Begiz Begi. Miradas a cámara


Alberto Iñurrategi
Fundación Bilbao Bizkaia Kutxa, 2009
258 pp.






Publicado por Pablo Strubell


Por fortuna, no es sólo una portada. Pues hay libros de fotografía que se quedan solamente en eso, en la fotografía de portada. Libros en los que el contenido está vacío de calidad, de emoción y de interés.

Éste podría haber sido uno de ellos sino es porque Alberto Iñurrategi demuestra tener una sensibilidad especial, hacia las montañas (que es de lo que trata este libro fotográfico) y hacia las gentes (que rodean esas montañas). El libro del que hoy hablamos es Beguiz Begui, Miradas a cámara.

Lo bueno de ser montañero es que esta afición ofrece una buena excusa para visitar casi cualquier país. Basta una colina o una pared vertical para justificar la presencia allí donde se hallen. Por eso, este libro no sólo trata del Himalaya sino que nos acerca también a países en los que ni siquiera pensamos cuando hablamos de alpinismo: Mali, el Sahara o Nueva Zelanda, por ejemplo.

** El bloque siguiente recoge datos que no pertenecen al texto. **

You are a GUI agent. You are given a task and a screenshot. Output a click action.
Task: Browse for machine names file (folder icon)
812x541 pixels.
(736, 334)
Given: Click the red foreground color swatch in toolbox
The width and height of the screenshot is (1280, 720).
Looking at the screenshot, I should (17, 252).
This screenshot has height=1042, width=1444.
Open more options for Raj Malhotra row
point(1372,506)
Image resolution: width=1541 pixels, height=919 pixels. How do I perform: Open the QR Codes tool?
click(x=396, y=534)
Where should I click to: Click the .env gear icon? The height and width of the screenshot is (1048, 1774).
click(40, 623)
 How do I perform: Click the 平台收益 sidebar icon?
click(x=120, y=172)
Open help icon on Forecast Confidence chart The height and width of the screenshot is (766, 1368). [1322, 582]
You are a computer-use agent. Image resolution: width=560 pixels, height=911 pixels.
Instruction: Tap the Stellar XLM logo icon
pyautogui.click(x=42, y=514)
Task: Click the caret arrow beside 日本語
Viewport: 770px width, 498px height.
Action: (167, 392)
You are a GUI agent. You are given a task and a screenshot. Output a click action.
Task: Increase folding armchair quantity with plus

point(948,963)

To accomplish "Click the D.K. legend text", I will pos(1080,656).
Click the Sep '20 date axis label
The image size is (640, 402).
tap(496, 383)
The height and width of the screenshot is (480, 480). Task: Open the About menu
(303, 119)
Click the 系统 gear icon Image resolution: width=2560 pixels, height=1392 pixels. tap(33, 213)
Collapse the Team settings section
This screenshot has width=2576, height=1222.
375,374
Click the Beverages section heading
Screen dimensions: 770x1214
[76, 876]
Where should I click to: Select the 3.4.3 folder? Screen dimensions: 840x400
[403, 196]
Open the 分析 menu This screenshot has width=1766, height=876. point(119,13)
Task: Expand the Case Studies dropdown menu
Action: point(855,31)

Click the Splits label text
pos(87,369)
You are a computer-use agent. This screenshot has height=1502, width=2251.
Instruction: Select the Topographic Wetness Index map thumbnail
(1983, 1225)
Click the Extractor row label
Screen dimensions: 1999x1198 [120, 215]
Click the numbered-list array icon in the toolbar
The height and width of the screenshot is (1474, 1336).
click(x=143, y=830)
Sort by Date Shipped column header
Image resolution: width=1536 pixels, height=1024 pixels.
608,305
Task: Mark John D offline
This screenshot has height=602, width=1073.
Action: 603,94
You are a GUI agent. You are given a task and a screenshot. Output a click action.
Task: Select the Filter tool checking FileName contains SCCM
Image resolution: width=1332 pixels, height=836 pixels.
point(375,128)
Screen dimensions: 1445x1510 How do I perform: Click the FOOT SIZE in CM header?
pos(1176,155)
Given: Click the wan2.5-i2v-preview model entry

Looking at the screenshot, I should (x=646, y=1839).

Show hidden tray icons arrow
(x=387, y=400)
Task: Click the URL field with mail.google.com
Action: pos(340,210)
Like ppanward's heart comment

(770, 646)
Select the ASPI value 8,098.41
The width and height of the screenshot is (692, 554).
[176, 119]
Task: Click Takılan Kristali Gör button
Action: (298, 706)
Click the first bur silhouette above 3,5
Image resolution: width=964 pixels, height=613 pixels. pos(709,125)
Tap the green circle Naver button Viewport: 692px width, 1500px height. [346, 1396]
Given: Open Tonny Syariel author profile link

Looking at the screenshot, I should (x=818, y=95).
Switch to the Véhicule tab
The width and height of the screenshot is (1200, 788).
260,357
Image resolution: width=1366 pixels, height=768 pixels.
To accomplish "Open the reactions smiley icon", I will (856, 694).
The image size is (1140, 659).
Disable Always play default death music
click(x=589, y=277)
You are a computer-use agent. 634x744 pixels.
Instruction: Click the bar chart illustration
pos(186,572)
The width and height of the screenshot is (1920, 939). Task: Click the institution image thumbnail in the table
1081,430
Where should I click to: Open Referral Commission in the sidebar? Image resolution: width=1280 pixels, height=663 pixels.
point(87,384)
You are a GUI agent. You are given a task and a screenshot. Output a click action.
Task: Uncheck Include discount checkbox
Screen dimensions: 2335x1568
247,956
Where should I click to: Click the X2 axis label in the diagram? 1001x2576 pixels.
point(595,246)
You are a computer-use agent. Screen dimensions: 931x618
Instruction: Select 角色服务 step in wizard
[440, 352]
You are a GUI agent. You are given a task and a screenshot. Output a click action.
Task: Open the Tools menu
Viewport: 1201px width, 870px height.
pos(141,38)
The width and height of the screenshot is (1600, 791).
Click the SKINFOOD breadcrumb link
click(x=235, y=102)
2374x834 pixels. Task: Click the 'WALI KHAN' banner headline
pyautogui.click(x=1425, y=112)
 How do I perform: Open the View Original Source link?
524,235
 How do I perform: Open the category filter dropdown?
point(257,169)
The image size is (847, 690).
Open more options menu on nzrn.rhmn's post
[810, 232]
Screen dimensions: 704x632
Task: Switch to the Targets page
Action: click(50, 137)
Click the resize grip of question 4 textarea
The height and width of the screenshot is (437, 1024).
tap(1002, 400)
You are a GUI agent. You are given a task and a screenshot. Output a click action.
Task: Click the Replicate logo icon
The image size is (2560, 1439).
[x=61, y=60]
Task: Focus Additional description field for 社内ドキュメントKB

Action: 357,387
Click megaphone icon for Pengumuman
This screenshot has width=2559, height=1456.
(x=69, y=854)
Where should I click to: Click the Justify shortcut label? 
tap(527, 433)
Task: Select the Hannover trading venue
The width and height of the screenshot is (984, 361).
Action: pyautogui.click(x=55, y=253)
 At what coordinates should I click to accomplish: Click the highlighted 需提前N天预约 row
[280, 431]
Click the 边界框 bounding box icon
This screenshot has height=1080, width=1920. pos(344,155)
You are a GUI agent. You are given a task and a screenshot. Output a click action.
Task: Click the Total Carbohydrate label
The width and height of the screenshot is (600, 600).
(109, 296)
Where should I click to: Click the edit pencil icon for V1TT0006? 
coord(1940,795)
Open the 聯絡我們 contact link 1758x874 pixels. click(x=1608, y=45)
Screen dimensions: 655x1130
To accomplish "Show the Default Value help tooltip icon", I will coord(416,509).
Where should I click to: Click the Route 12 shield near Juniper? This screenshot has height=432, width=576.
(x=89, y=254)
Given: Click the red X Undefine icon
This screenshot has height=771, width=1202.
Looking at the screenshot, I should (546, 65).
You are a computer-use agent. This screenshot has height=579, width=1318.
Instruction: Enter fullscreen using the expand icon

Muchos y variados son los protagonistas y los enfoques en que se detiene el libro. Vemos en él fotografías de alta montaña, pero también específicamente de escalada. Vemos a escaladores, a grandes deportistas, y casi me atrevería a decir a héroes, que vencen con su esfuerzo la dificultad que acompaña a la altura, al frío y a la superación de imponentes desniveles…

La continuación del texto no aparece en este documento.